» EXERCISE DIRECTIONS:
In the records below, find the line that contains "The height and" and the line that contains "Click the 和尾 column header". Set down exactly those lines and every line between them, and nothing more.

» SUPPLIED DATA:
::::::::::

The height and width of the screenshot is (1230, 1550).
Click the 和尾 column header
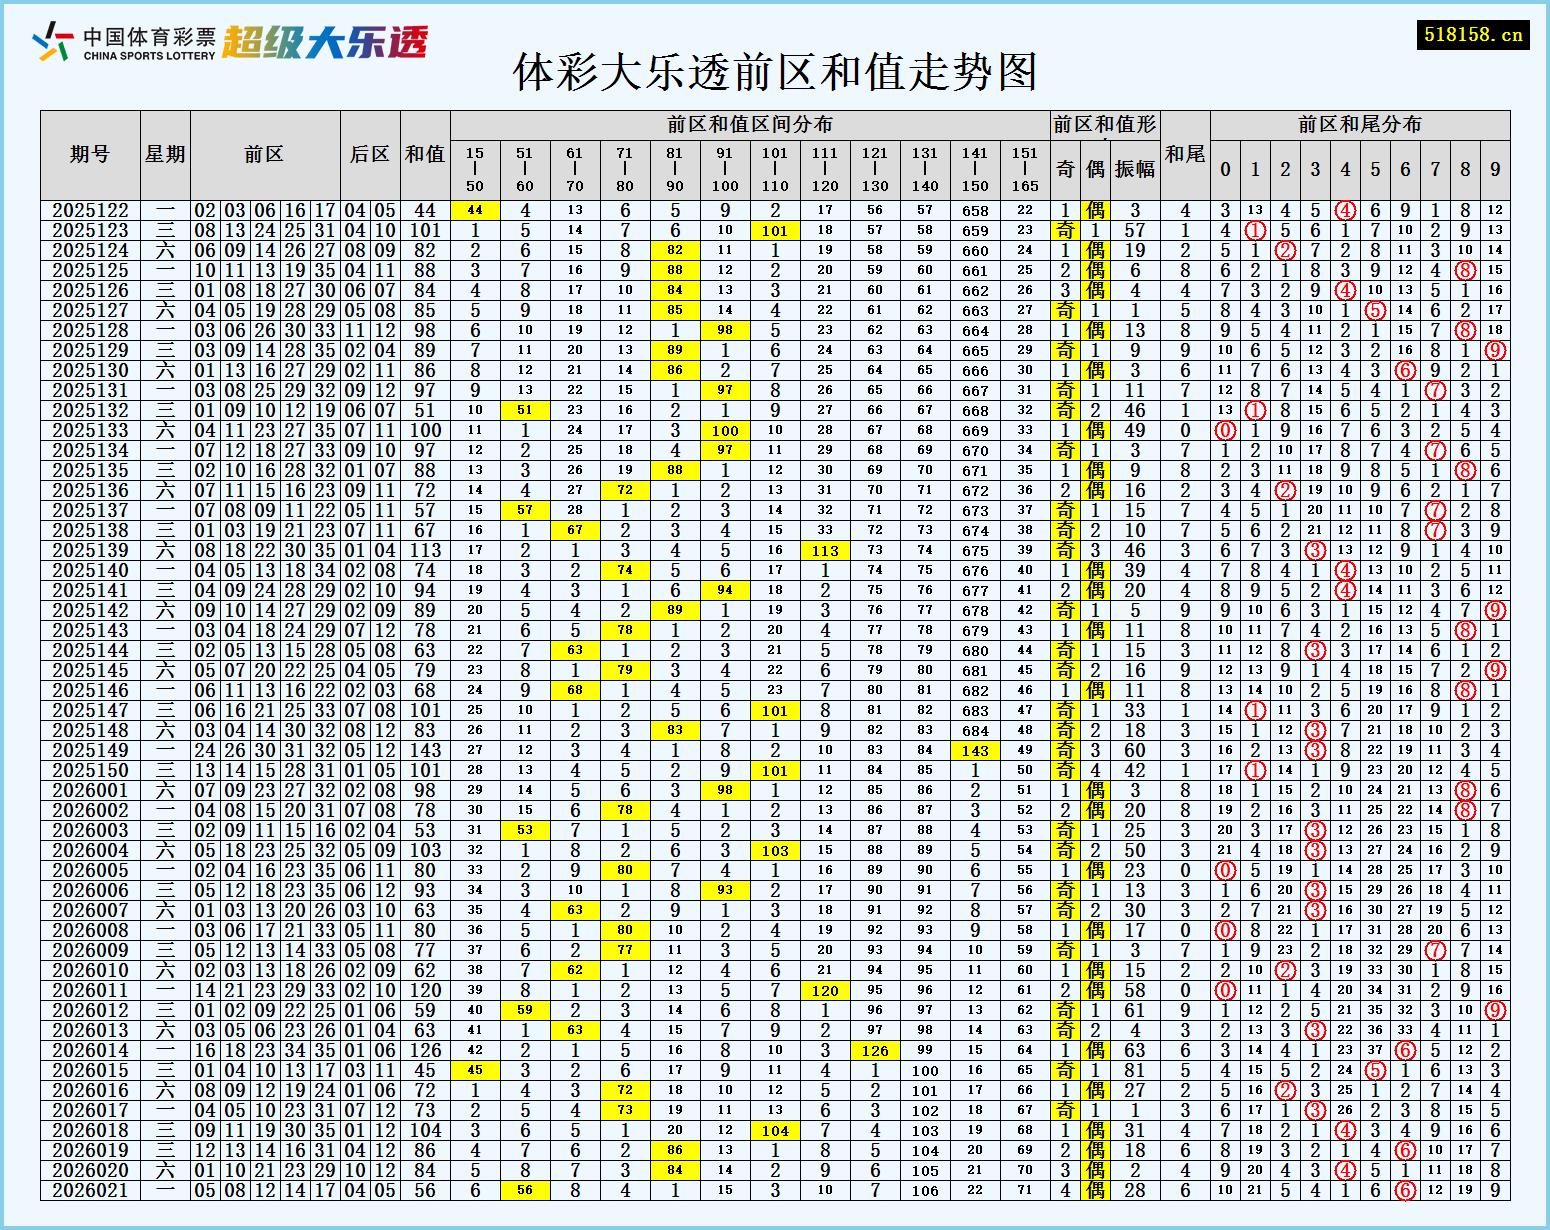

::::::::::

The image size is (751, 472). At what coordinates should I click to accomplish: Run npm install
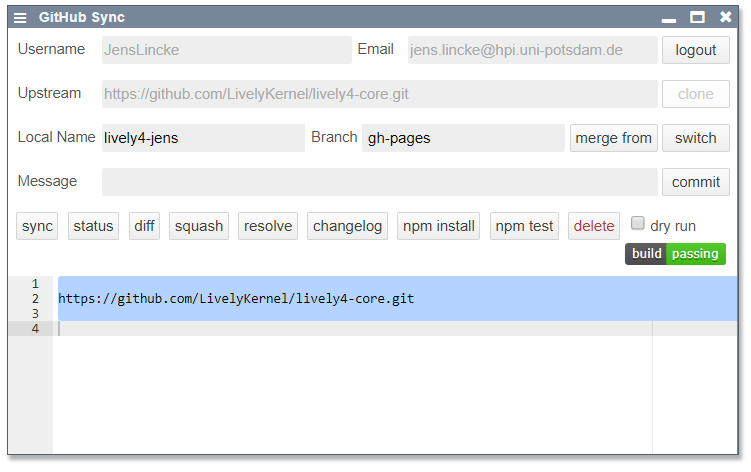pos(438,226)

::::::::::

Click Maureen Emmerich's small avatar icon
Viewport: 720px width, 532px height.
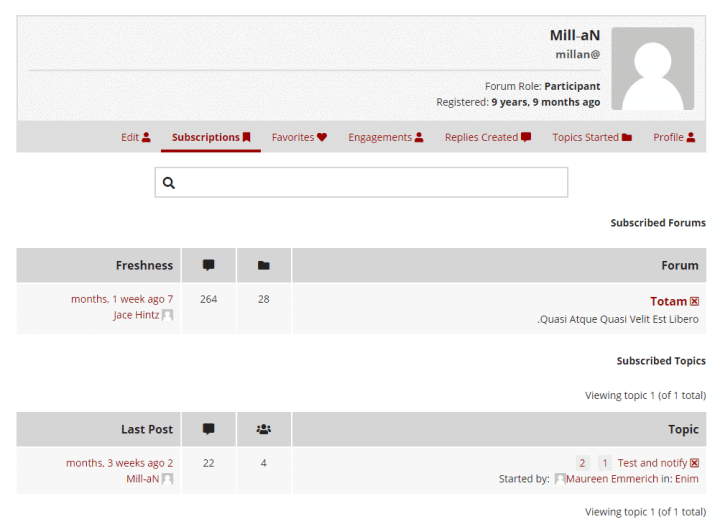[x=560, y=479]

::::::::::

» RESULT BELOW:
The height and width of the screenshot is (1230, 1550).
Click the 和尾 column header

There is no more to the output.